Criticism around AI in film production extended to Act-Two even though the model itself does not directly displace performers. The 2023 Hollywood strikes had centered in part on AI's role in production, and SAG-AFTRA agreements established disclosure requirements for digital replicas of named performers and bargaining requirements for synthetic performers. Critics raised concerns that tools like Act-Two could shift work away from mocap performers, motion editors, and traditional animators. Runway has consistently positioned its tools as augmenting rather than replacing human work.
On safety and consent, Runway's stated policy is to use automated systems and internal human review to detect content that violates its usage policy, including non-consensual likeness use. Runway also embeds invisible watermarks in generated content. Critics have argued that watermarking and moderation are necessary but not sufficient steps for a tool with the performance transfer capabilities of Act-Two.
Act-Two has several limitations that were apparent at launch and that Runway's help documentation and independent reviewers have catalogued.
Clip length is bounded. Each generation tops out at about 10 seconds at 1080p, with the help center describing dialogue passes typically kept under 30 seconds total. Longer continuous performances require chunking and stitching, which introduces continuity work at the seams between consecutive clips.

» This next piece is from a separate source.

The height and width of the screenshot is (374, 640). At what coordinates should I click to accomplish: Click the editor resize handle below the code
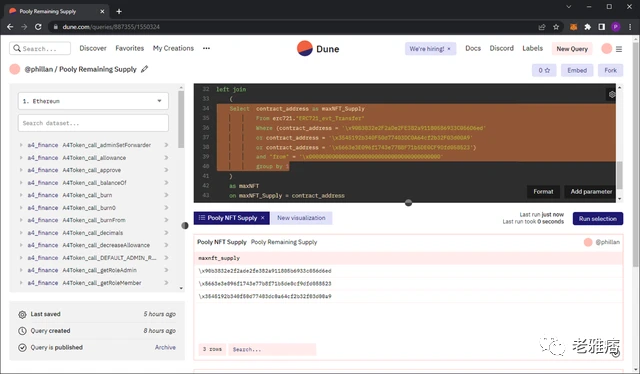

The driving performance must be reasonably well framed and lit. Strong occlusion of hands, extreme camera angles, or heavy motion blur in the driving video degrades the output. Multi character driving footage is supported through a dedicated dialogue workflow, but solo character work remains the default and is the most reliable.
The model produces video output rather than skeletal animation data. For pipelines that need editable motion on a 3D rig, Act-Two cannot directly substitute for traditional mocap. It can serve as a reference for animators or as a draft for keyframe work, but the rendered nature of the output is a structural limit.
Fast moving hands, complex finger interactions with objects, and tight close ups on hands remain weak points. The model has improved on Act-One in these categories, but artifacts persist, especially in the same broad categories (hand articulation, finger object contact) that affect every major commercial video model in 2025.
The output cannot reliably reproduce a specific performance frame for frame. Identical inputs produce different outputs across runs, which is inherent to diffusion based generation. For applications that require exact reproducibility, this matters; for previz, exploration, and most narrative work, it does not.
Runway has not published a detailed technical paper for Act-Two. Architecture, training data, and parameter count remain undisclosed. The company's public statements describe its models as transformer based diffusion systems trained on curated internal datasets. This opacity is consistent with Runway's stance on other recent models and reflects ongoing copyright litigation against several generative AI companies, including Runway, over training data sourcing.
Act-Two sits alongside Runway Gen-4 and Gen-4 Turbo (image to video), Aleph (in context video editing), and Gen-4 Image (still image generation with reference conditioning). Each model targets a different input type: text prompts, images, existing video, or a recorded performance. Many production pipelines combine multiple Runway models in a single shot.